LightningCast v1 vs v2
Version 1 of the NOAA/CIMSS LightningCast model uses GOES-R ABI images to predict the probability of lightning in the next 60 minutes at any given location. It is being transitioned to NOAA/NESDIS operations. LightningCast v2 has been developed and is being evaluated at NOAA’s Hazardous Weather Testbed. Version 2 incorporates MRMS Reflectivity at -10oC, which is a well-known product used to help determine the ice content in convection. We’ve found that version 2 improves short-term lightning predictions across the contiguous U.S. (CONUS), with a very small reduction in performance in regions outside CONUS. Here are some examples.
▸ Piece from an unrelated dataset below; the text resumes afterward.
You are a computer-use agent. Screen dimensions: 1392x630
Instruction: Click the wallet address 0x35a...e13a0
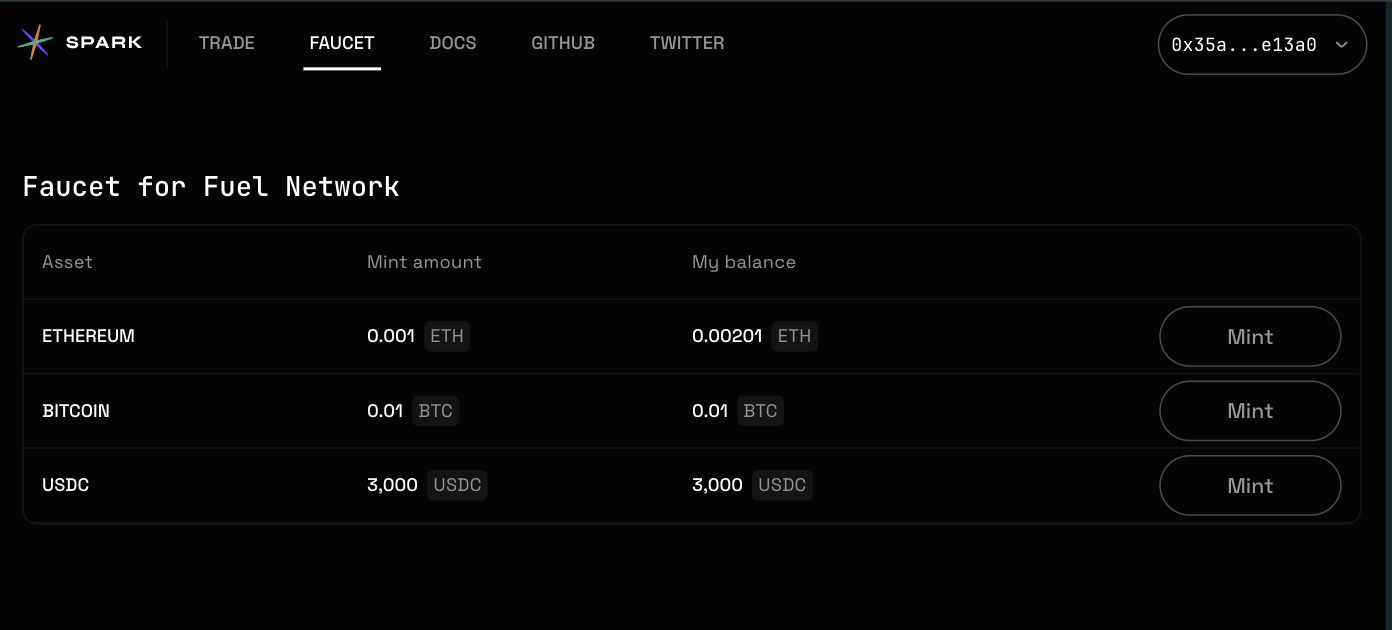coord(1244,45)
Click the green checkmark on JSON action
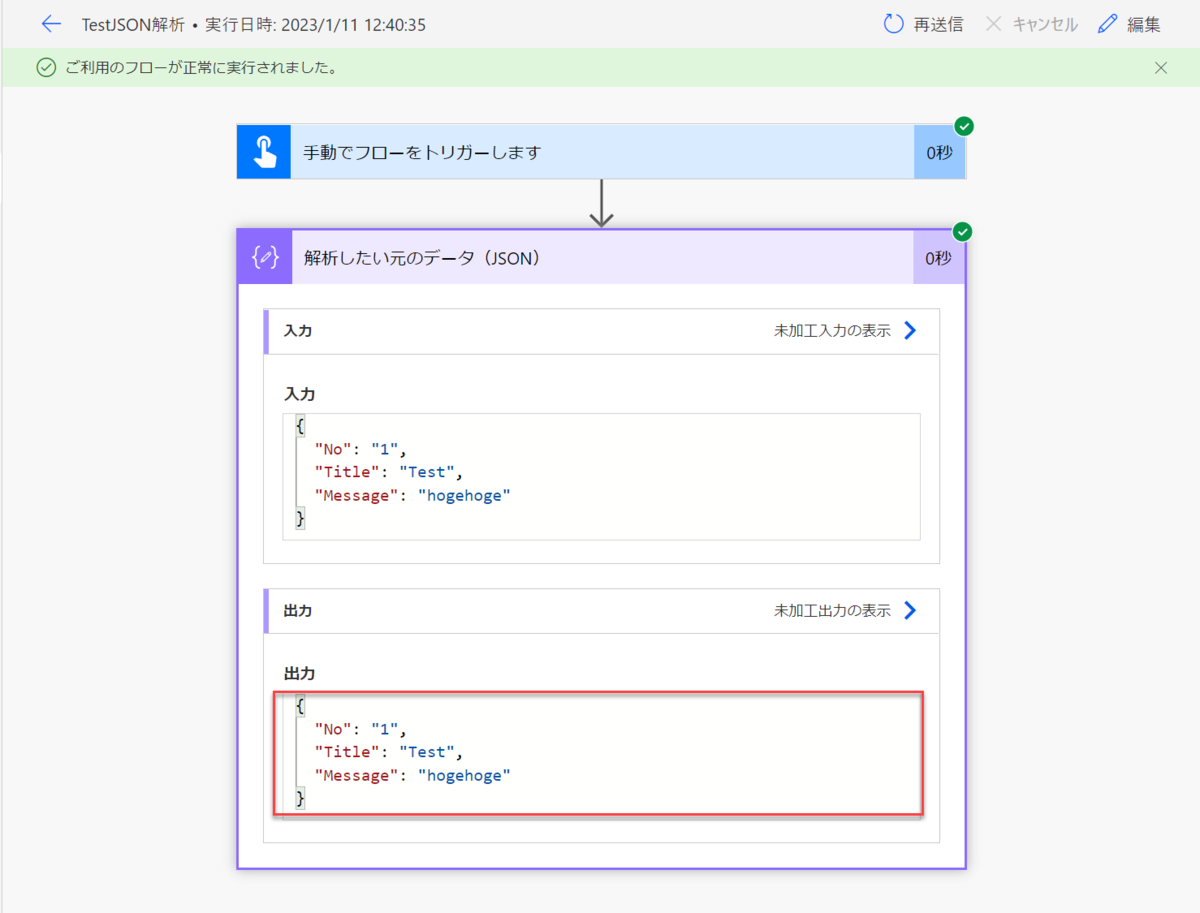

Dallas / Forth Worth Metro
On April 29, the Dallas / Fort Worth metro region was socked in with dense mid- and high-level cloud cover. There was very little contrast or texture in the cloud tops in the ABI imagery. Thus, LightningCast v1 had low probabilities until convective cloud features began to poke up from the thick cloud canopy and the cloud-top brightness temperature began to cool. However, LightningCast v2 had moderate-to-high probabilities much sooner, owing to the Reflectivity -10oC predictor.
In two convective areas southwest of Forth Worth and over Fort Worth proper, LightningCast v2 provided 17 minutes and 5 minutes of additional lead time to the first flashes detected by GLM, respectively, compared to version 1. When plotted as a line graph over TCU’s Amon G. Carter Stadium, the version 2 probability shows a clear uptick 5 minutes before version 1. Later, version 2 remains higher than version 1 during another burst of lightning.

Pennsylvania
Meanwhile, Pennsylvania was also socked in with dense cloud cover on the same day. Some shallow convection remained hidden to version 1, whereas version 2 had higher probabilities over the electrified region. While this was a difficult case due to the marginal nature of the convection, version 2 still provided more reliable guidance.
Mississippi Valley
In the central Mississippi Valley, LightningCast version 2 correctly had higher probabilities in southern Illinois, western Kentucky, eastern Kansas, and eastern Arkansas compared to version 1. It correctly had lower probabilities in western Indiana, as well. All are areas of adequate radar coverage.

We’ve demonstrated that the radar predictor adds a lot of value over CONUS, while the model has in general learned to rely on satellite inputs where radar coverage is absent. Version 2 isn’t better in every instance, but overall, it provides superior guidance.